#### [Problem to work on]
Put every line of the listing below into a numbered list, skipping blank lines and leaving out the pictures.

#### [The records]
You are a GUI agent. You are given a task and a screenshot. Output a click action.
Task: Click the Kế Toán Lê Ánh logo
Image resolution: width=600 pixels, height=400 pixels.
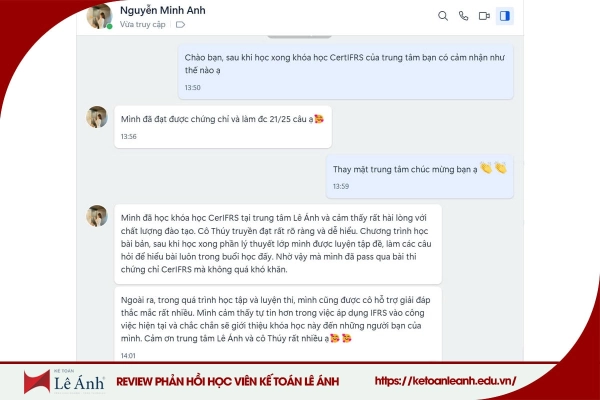pos(64,382)
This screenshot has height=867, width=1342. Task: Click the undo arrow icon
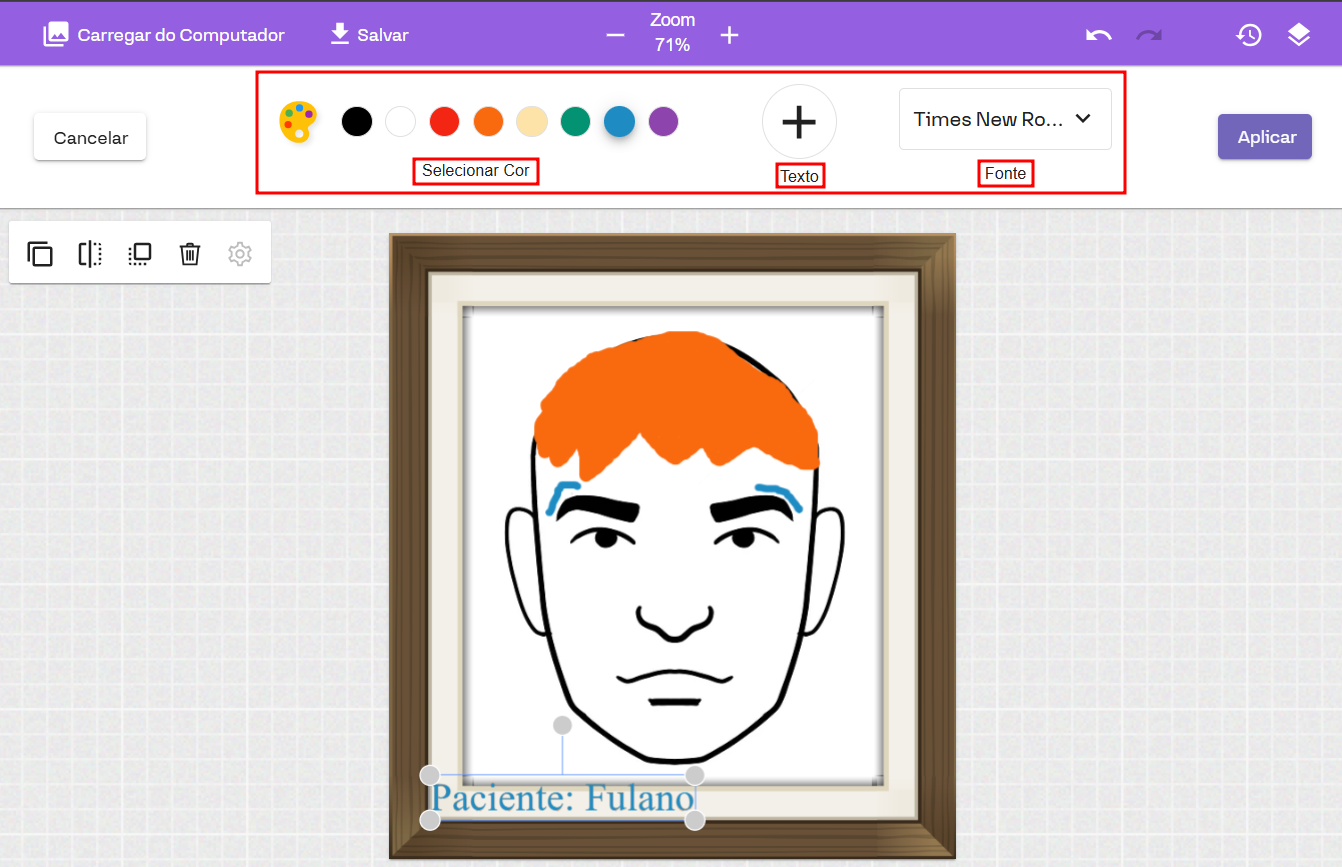(x=1099, y=35)
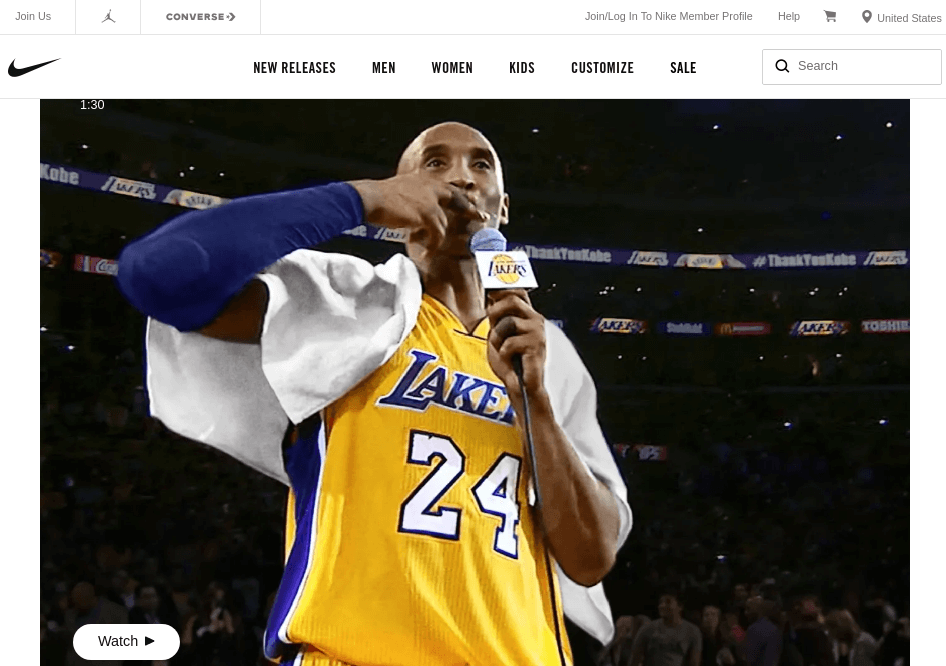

#### [Full solution]
1. You are a GUI agent. You are given a task and a screenshot. Output a click action.
2. Task: Click the Kế Toán Lê Ánh logo
3. Image resolution: width=600 pixels, height=400 pixels.
4. pos(64,382)
5. This screenshot has height=867, width=1342. Task: Click the undo arrow icon
6. (x=1099, y=35)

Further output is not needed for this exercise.